Design and experimental study of electromagnetic clutch-type variable pre-pressure ultrasonic motor

Abstract

The traveling-wave rotary ultrasonic motor (TRUM) technique has become increasingly mature deepening of related research and development of related technology. The unique friction drive mode of a TRUM provides the advantages of a low speed, large torque, fast response, and a self-locking feature for power failure but also suffers from a relatively low efficiency. Regarding speed control, the commonly used approach of combining frequency modulation and speed regulation has provided the advantages of high precision and a wide range. Still, the load-carrying capacity of a TRUM is reduced when the driving frequency deviates from the resonant point, which is not conducive to the characteristics of low speed and large torque of the TRUM. To address this limitation, this study uses the pre-pressure and designs an electromagnetic clutch-type variable pre-pressure self-adjusting ultrasonic motor based on the TRUM-70 hollow ultrasonic motor. In addition, the force and motion analyses are conducted on the core components, and the basic parameters of the electromagnetic mechanism are calculated according to the specific design requirements.

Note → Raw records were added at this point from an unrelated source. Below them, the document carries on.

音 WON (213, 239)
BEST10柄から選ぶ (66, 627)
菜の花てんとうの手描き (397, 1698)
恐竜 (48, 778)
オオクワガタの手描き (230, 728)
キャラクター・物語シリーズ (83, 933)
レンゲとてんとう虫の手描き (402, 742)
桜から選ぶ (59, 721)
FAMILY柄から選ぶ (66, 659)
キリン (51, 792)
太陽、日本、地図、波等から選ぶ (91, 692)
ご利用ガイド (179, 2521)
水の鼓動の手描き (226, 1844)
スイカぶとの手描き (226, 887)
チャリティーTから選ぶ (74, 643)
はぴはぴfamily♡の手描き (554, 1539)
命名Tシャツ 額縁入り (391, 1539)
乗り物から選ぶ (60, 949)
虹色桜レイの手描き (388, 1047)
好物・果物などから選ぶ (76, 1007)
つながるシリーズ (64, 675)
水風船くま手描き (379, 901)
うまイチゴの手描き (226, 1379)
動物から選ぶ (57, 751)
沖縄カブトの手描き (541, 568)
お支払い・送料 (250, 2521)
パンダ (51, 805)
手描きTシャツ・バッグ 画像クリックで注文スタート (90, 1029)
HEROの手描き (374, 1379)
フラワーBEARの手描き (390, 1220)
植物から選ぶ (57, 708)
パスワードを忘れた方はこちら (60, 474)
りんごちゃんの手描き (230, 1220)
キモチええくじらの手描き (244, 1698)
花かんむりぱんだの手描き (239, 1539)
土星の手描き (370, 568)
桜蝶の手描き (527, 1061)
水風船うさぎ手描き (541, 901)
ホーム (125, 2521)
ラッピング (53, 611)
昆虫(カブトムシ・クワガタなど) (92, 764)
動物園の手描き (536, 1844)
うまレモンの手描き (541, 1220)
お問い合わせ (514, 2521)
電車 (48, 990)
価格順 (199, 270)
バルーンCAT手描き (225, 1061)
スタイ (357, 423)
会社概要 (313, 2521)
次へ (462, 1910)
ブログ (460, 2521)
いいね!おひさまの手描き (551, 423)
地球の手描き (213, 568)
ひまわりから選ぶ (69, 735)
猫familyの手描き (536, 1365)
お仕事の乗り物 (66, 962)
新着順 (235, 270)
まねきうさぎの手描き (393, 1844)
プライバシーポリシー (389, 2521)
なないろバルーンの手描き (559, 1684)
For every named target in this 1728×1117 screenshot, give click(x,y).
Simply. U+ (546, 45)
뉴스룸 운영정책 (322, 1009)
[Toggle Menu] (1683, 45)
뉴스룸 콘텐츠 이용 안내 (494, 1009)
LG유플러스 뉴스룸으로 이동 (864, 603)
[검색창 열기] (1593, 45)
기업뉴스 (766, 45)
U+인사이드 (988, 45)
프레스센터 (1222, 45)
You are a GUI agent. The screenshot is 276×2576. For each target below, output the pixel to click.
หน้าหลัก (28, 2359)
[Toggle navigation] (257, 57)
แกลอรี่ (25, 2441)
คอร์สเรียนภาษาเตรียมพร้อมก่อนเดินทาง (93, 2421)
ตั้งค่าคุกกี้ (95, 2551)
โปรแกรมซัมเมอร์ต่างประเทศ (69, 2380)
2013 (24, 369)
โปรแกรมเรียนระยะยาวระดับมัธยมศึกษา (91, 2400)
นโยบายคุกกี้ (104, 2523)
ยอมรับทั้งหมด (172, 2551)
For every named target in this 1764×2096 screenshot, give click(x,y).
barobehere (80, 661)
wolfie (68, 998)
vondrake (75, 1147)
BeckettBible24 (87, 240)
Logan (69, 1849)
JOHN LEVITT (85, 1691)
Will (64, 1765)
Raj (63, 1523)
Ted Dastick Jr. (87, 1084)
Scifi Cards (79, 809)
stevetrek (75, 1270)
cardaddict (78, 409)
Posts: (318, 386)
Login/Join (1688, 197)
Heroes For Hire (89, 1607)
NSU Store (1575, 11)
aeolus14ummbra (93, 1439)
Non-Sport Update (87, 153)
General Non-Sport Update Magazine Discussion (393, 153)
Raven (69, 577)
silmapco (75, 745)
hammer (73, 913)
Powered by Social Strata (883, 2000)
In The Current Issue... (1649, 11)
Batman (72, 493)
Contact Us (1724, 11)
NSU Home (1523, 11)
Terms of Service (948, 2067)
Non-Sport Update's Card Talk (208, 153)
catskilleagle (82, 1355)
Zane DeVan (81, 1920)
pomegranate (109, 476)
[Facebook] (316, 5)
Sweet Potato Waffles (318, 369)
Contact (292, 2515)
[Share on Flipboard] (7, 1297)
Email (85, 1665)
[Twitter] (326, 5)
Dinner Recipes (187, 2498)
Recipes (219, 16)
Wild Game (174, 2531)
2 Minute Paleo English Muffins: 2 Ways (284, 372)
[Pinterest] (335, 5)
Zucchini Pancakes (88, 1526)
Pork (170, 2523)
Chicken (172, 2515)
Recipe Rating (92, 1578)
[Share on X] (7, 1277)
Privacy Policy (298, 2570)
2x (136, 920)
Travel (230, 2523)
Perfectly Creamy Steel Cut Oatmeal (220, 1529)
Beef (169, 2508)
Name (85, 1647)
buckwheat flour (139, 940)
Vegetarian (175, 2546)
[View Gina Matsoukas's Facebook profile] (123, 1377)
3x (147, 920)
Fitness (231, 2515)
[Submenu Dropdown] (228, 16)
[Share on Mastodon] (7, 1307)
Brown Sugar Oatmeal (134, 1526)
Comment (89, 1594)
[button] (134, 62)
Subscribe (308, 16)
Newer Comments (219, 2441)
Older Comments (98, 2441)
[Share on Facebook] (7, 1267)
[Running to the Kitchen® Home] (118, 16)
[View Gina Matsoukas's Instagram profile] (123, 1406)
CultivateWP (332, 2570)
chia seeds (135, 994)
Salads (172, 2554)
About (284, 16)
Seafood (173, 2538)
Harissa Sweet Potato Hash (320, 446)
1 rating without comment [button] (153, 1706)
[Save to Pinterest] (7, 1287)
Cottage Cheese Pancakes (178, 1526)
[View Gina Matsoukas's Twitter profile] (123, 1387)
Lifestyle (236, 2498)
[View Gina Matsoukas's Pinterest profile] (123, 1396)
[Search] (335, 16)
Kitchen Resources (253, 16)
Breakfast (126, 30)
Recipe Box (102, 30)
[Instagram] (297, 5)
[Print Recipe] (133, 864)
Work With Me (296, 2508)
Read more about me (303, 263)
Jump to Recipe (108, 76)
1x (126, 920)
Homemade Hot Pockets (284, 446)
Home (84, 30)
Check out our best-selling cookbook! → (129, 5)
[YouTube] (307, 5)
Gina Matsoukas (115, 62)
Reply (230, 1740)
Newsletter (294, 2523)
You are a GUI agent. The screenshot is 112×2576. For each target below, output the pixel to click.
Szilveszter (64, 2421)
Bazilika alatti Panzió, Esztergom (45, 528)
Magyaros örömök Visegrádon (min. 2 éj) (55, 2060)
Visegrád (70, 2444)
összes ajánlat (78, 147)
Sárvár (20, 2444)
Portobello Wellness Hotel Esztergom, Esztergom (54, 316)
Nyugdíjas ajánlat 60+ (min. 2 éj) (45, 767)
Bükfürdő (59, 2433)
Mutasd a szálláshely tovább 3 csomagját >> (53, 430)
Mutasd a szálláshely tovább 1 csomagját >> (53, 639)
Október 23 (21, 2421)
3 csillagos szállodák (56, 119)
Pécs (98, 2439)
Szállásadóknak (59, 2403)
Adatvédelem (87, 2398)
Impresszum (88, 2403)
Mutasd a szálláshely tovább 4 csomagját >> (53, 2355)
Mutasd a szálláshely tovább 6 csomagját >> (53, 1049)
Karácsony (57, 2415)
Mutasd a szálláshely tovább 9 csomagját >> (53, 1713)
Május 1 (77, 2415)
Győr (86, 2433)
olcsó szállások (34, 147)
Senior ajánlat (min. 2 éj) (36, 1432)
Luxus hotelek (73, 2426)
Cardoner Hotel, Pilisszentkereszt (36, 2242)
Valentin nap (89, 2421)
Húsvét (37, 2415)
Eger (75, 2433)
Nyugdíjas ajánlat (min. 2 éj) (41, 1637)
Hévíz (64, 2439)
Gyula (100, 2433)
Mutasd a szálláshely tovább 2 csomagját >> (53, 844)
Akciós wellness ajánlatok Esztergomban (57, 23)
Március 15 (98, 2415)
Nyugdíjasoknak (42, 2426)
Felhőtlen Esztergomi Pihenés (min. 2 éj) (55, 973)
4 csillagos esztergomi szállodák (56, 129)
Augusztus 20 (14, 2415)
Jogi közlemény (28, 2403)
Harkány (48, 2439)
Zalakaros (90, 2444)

Furthermore, the Maxwell equation is used to simulate the designed magnetic circuit, and a prototype is fabricated and assembled. The feasibility of the proposed motor design is verified through experimental study, and the performance of the motor is compared with those of conventional ultrasonic motors. The experimental results show that the proposed electromagnetic clutch-type variable pre-pressure ultrasonic motor can effectively improve the output efficiency of the motor, especially when the load varies significantly.